─── EXCERPT TO READ ───

Did the manual change solve the issue?

ralphsmeets

@BenjiReis
No, the manual change didn't solve the problem

BenjiReis

Did you make sure /proc/sys/net/bridge/bridge-nf-call-iptables is set to 1?

Our implementation uses kube-router wich requirest this setting.

ralphsmeets

@BenjiReis said in Kubernetes Recipe - Basic setup not working:

/proc/sys/net/bridge/bridge-nf-call-iptables

Just checked:

debian@master:~$ more /proc/sys/net/bridge/bridge-nf-call-iptables
1

BenjiReis

Ok thanks, then I don't understant why there's a pb unfortunately...

The recipe follow this doc to create the cluster: https://kubernetes.io/docs/setup/production-environment/tools/kubeadm/create-cluster-kubeadm/

@suaro how does your manual install differs from the doc used by the recipe? Perhaps we can dig there.

BenjiReis

And the pod network is made with kube-router: https://github.com/cloudnativelabs/kube-router/blob/master/docs/kubeadm.md

ralphsmeets

I'm going to have a look into it!
Thanks and hopefully I'll find the cullpritt, so the recipe can be updated with some nice new ingrediënts

BenjiReis

Thanks

I'll try to investigate myself as well when i can, do not hesitate to come back here if you find anything.

─── GIVEN INFORMATION ───

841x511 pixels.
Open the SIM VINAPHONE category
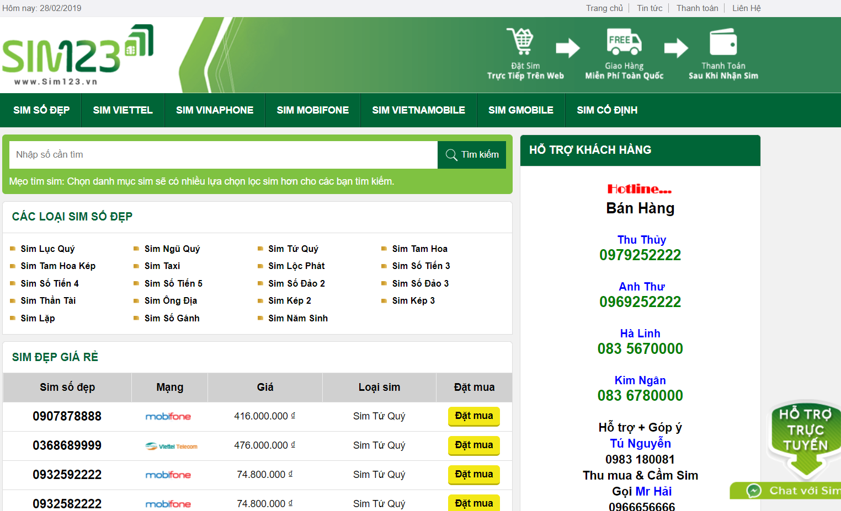pyautogui.click(x=215, y=110)
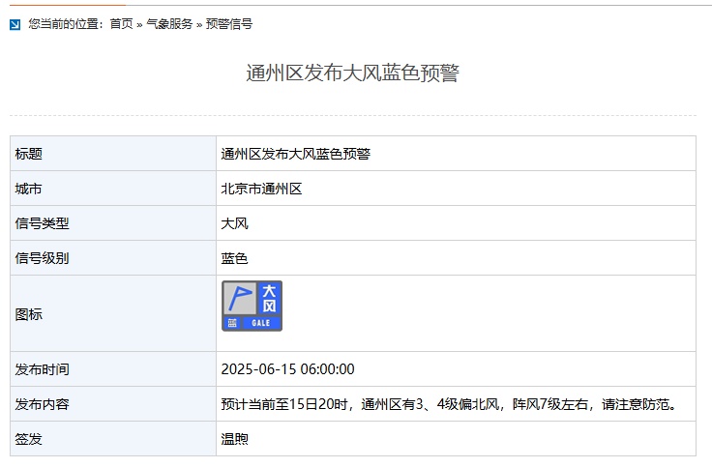Open the 气象服务 breadcrumb link
The height and width of the screenshot is (468, 712).
point(169,24)
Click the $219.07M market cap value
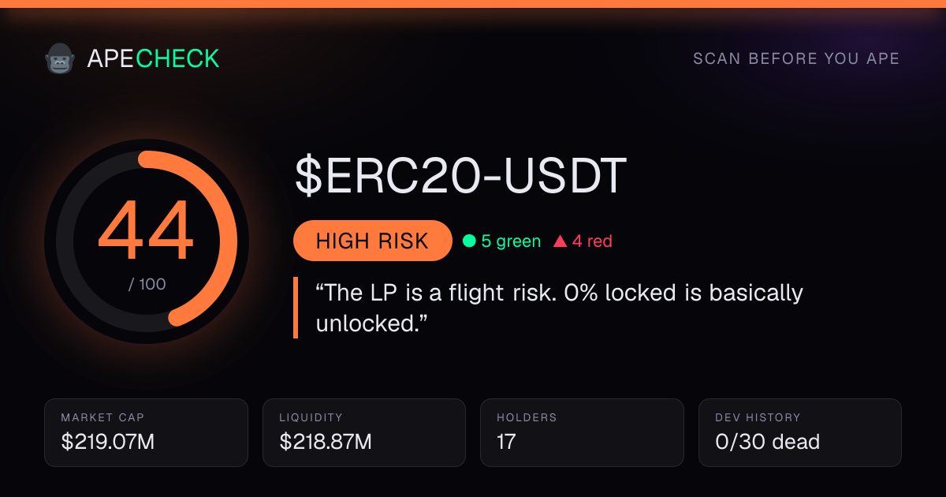Viewport: 946px width, 497px height. coord(108,442)
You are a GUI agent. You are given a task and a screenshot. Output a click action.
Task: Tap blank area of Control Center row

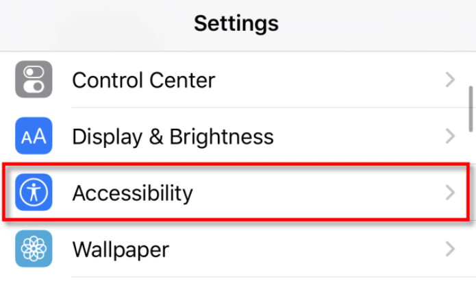point(331,80)
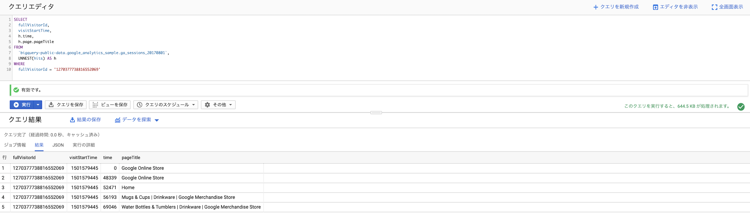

───

▶ _PARTS OF THE EXERCISE_:
[1] In the rows, starting with the line that contains "You are a GUI" and going on through the end of the rows, substitute "Notification Center" for "Control Center" and keep everything else unchanged. Leave the pictures out of your answer.
[2] Proceed with the forum thread about the Kubernetes recipe's basic setup, continuing after its last post.

▶ _EXPECTED RESULTS_:
[1]
You are a GUI agent. You are given a task and a screenshot. Output a click action.
Task: Tap blank area of Notification Center row

point(331,80)

[2]
ralphsmeets

I got it working. Seems like the podCIDR wasn't set. Setting it manually by patching the nodes worked for me:

for node in master node-1 node-2 node-3 do 
  kubectl patch node $node -p '{"spec":{"podCIDR":"10.96.0.0/12"}}'
done

Not sure if this is a problem with the recipe, or if this is a bug in kube-router/kube-controller-manager. Anyway, If have my cluster up and running now!!!

ralphsmeets

It seems that Debian Buster has some problems with Kubernetes. While this base setup is working, one should also assure that every tool uses the legacy iptables. If not, pod's will not be able to reach the kubernetes api... And then... failure all over!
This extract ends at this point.